◆ Directions for this task: Starting at the first line of the entries, copy each line word for word. Stop after the line that contains "Action: (12, 90)".

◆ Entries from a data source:
┄┄┄┄┄┄
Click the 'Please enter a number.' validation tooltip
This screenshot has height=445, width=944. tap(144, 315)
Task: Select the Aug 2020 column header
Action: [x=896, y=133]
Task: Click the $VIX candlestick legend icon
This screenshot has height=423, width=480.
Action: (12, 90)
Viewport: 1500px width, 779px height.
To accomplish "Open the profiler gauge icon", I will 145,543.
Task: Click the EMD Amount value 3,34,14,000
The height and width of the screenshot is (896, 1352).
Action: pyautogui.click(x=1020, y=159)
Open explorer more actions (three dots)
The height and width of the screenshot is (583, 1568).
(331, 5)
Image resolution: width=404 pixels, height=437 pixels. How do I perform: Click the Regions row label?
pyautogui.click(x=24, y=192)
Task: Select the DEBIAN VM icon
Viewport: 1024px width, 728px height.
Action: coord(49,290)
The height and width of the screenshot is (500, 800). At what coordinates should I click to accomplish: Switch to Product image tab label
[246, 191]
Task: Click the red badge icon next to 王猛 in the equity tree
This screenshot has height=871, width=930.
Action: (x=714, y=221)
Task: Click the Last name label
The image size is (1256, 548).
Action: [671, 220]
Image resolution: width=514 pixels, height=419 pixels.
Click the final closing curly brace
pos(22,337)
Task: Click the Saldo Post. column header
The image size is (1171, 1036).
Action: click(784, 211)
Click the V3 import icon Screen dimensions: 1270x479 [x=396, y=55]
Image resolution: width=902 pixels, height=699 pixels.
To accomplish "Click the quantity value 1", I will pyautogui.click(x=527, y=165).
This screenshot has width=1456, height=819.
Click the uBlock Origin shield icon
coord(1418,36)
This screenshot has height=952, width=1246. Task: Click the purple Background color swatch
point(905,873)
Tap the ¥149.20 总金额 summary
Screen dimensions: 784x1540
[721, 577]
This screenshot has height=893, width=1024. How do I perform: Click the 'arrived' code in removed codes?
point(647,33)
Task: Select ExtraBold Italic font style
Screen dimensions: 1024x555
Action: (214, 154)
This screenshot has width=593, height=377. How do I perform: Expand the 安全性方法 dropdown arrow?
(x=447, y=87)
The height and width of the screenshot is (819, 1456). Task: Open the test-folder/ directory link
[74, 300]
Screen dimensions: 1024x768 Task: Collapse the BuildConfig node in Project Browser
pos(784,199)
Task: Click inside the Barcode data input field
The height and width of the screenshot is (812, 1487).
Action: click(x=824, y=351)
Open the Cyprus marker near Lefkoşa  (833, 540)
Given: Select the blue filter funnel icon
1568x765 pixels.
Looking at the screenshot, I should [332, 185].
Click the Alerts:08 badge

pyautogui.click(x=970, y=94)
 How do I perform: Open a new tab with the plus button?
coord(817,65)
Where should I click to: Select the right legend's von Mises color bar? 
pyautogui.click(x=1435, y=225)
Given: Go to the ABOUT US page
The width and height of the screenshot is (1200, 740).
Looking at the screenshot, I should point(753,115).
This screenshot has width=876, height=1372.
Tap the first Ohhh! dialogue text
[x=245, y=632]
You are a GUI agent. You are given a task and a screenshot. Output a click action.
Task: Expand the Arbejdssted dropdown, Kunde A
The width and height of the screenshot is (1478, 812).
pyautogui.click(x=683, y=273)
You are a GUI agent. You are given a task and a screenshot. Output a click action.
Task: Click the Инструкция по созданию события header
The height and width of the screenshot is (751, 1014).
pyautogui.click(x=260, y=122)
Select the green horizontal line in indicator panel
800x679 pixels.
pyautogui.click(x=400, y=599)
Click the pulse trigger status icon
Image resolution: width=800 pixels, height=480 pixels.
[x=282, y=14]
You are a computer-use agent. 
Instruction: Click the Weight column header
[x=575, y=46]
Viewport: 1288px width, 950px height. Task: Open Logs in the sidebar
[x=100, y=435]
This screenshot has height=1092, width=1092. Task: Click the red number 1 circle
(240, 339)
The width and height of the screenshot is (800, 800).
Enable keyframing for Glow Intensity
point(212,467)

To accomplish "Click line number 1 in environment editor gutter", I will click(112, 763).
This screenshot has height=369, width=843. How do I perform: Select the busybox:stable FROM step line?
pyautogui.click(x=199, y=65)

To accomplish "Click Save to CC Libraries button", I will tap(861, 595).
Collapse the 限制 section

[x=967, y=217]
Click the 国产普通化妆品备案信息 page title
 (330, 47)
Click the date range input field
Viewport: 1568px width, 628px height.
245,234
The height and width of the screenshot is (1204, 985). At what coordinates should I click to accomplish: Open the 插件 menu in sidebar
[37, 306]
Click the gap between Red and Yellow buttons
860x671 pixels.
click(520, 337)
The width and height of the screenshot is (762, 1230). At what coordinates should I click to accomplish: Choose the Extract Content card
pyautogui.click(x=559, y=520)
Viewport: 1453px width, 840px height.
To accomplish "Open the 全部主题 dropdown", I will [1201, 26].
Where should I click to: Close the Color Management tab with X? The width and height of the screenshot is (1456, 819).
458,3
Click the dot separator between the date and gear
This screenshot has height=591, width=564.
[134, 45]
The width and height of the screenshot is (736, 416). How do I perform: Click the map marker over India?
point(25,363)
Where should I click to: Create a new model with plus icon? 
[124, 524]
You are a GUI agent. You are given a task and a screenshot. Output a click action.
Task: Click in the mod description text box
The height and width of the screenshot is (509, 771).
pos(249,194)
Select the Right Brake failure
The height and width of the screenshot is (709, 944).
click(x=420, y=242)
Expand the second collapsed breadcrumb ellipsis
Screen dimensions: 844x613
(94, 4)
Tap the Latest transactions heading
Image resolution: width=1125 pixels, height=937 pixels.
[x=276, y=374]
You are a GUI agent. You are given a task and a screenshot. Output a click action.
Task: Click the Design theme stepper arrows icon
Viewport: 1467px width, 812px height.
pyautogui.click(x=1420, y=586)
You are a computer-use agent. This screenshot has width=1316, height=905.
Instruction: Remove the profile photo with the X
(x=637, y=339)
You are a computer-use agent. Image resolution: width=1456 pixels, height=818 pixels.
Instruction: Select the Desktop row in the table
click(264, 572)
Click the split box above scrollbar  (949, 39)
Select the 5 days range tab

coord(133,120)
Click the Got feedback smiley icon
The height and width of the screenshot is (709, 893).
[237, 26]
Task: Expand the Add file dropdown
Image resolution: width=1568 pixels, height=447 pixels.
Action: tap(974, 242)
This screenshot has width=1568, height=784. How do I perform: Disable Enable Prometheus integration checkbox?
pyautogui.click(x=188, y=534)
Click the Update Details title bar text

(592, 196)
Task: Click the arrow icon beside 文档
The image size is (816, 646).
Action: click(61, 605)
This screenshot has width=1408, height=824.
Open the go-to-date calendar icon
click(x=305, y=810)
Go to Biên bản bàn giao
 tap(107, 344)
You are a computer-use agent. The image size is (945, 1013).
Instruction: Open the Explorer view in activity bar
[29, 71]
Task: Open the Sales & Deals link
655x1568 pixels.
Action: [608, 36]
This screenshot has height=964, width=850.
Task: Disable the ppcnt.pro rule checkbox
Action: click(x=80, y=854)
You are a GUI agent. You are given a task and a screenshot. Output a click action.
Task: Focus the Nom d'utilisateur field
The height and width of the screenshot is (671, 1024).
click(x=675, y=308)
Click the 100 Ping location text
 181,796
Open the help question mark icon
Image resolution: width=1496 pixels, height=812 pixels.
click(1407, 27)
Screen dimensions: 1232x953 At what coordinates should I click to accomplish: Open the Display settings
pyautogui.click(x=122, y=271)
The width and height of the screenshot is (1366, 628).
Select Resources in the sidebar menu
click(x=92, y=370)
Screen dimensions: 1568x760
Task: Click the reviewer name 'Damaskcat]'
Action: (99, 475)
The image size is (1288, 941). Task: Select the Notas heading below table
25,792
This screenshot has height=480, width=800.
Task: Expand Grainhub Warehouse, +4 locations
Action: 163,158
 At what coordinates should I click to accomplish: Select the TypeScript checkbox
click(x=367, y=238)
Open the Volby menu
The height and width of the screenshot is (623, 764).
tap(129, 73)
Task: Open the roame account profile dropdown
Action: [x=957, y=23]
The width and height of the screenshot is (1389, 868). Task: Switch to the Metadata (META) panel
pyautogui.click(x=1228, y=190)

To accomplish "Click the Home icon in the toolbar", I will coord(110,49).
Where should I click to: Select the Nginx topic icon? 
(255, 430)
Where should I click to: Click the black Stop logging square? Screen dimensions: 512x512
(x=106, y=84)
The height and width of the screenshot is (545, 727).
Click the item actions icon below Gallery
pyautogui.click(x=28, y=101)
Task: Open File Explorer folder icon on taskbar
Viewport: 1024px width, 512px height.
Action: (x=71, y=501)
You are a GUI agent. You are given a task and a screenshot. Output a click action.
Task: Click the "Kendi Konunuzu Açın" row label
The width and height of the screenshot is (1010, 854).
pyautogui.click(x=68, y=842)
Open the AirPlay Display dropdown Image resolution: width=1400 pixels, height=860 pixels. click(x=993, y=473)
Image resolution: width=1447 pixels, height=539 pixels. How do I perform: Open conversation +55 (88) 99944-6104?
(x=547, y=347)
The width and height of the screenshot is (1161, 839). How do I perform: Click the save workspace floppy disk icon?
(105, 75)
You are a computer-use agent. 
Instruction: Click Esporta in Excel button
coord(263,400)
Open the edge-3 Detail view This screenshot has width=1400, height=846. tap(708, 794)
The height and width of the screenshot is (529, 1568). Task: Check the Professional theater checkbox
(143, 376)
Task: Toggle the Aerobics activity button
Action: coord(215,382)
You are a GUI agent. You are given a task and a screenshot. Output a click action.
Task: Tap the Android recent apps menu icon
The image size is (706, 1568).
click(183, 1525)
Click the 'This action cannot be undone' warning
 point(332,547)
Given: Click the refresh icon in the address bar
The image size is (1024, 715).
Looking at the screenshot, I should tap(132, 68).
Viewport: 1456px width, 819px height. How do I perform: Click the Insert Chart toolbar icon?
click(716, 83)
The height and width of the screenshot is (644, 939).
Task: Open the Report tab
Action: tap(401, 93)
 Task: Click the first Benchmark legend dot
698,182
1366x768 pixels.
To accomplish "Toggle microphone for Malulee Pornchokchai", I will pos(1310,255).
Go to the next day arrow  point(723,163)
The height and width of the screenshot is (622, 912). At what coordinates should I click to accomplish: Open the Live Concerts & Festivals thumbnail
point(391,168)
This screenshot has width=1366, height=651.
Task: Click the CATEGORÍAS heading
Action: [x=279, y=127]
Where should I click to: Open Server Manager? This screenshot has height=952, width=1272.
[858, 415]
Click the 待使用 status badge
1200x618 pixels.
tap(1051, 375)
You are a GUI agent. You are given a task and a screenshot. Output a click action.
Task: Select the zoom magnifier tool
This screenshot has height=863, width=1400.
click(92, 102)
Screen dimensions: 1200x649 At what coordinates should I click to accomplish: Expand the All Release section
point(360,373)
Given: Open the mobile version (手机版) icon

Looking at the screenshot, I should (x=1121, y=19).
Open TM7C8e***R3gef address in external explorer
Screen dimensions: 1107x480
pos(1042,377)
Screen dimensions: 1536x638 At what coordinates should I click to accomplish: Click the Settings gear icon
┄┄┄┄┄┄
◆ Correct response:
Click the 'Please enter a number.' validation tooltip
This screenshot has height=445, width=944. tap(144, 315)
Task: Select the Aug 2020 column header
Action: [x=896, y=133]
Task: Click the $VIX candlestick legend icon
This screenshot has height=423, width=480.
Action: (12, 90)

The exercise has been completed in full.